■ WORK ORDER ■
All of the entries below are to be copied without any alteration.
BEGIN
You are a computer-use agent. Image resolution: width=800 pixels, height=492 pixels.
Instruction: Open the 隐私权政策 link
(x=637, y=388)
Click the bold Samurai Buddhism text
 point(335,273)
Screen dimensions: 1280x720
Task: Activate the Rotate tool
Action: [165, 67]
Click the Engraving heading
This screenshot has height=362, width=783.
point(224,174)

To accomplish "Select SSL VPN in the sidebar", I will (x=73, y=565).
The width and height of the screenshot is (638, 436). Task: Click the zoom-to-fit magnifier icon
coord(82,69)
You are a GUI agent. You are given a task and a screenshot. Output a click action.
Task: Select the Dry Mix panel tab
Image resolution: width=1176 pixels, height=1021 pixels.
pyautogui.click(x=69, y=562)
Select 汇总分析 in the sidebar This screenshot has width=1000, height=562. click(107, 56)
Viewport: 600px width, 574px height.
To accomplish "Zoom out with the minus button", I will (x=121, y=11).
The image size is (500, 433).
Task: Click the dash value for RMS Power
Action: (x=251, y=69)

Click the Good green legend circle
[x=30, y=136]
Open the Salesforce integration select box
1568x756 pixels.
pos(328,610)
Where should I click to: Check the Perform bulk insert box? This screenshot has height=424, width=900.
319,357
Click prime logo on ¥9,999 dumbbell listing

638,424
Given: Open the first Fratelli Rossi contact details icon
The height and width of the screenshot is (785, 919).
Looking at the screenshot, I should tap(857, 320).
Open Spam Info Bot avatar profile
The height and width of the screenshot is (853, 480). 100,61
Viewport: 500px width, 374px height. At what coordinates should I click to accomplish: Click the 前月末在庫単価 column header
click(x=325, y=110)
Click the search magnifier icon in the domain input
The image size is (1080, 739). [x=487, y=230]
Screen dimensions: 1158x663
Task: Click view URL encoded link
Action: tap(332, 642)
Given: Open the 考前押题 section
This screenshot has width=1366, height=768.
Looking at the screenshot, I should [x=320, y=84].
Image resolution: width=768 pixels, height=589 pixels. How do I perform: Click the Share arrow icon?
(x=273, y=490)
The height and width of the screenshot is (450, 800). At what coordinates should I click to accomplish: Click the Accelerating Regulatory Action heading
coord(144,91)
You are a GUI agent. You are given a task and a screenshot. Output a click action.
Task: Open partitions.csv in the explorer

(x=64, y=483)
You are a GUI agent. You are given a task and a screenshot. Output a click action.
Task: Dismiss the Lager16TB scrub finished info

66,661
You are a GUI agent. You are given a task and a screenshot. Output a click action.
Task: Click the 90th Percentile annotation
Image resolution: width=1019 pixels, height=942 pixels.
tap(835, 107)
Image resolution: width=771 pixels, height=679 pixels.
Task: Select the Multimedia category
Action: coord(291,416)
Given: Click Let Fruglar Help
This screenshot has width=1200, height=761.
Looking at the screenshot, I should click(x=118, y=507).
END
■ RESPONSE AREA ■
You are a computer-use agent. Image resolution: width=800 pixels, height=492 pixels.
Instruction: Open the 隐私权政策 link
(x=637, y=388)
Click the bold Samurai Buddhism text
 point(335,273)
Screen dimensions: 1280x720
Task: Activate the Rotate tool
Action: [165, 67]
Click the Engraving heading
This screenshot has height=362, width=783.
point(224,174)

To accomplish "Select SSL VPN in the sidebar", I will (x=73, y=565).
The width and height of the screenshot is (638, 436). Task: Click the zoom-to-fit magnifier icon
coord(82,69)
You are a GUI agent. You are given a task and a screenshot. Output a click action.
Task: Select the Dry Mix panel tab
Image resolution: width=1176 pixels, height=1021 pixels.
pyautogui.click(x=69, y=562)
Select 汇总分析 in the sidebar This screenshot has width=1000, height=562. click(107, 56)
Viewport: 600px width, 574px height.
To accomplish "Zoom out with the minus button", I will (x=121, y=11).
The image size is (500, 433).
Task: Click the dash value for RMS Power
Action: (x=251, y=69)

Click the Good green legend circle
[x=30, y=136]
Open the Salesforce integration select box
1568x756 pixels.
pos(328,610)
Where should I click to: Check the Perform bulk insert box? This screenshot has height=424, width=900.
319,357
Click prime logo on ¥9,999 dumbbell listing

638,424
Given: Open the first Fratelli Rossi contact details icon
The height and width of the screenshot is (785, 919).
Looking at the screenshot, I should tap(857, 320).
Open Spam Info Bot avatar profile
The height and width of the screenshot is (853, 480). 100,61
Viewport: 500px width, 374px height. At what coordinates should I click to accomplish: Click the 前月末在庫単価 column header
click(x=325, y=110)
Click the search magnifier icon in the domain input
The image size is (1080, 739). [x=487, y=230]
Screen dimensions: 1158x663
Task: Click view URL encoded link
Action: tap(332, 642)
Given: Open the 考前押题 section
This screenshot has width=1366, height=768.
Looking at the screenshot, I should [x=320, y=84].
Image resolution: width=768 pixels, height=589 pixels. How do I perform: Click the Share arrow icon?
(x=273, y=490)
The height and width of the screenshot is (450, 800). At what coordinates should I click to accomplish: Click the Accelerating Regulatory Action heading
coord(144,91)
You are a GUI agent. You are given a task and a screenshot. Output a click action.
Task: Open partitions.csv in the explorer

(x=64, y=483)
You are a GUI agent. You are given a task and a screenshot. Output a click action.
Task: Dismiss the Lager16TB scrub finished info

66,661
You are a GUI agent. You are given a task and a screenshot. Output a click action.
Task: Click the 90th Percentile annotation
Image resolution: width=1019 pixels, height=942 pixels.
tap(835, 107)
Image resolution: width=771 pixels, height=679 pixels.
Task: Select the Multimedia category
Action: coord(291,416)
Given: Click Let Fruglar Help
This screenshot has width=1200, height=761.
Looking at the screenshot, I should click(x=118, y=507).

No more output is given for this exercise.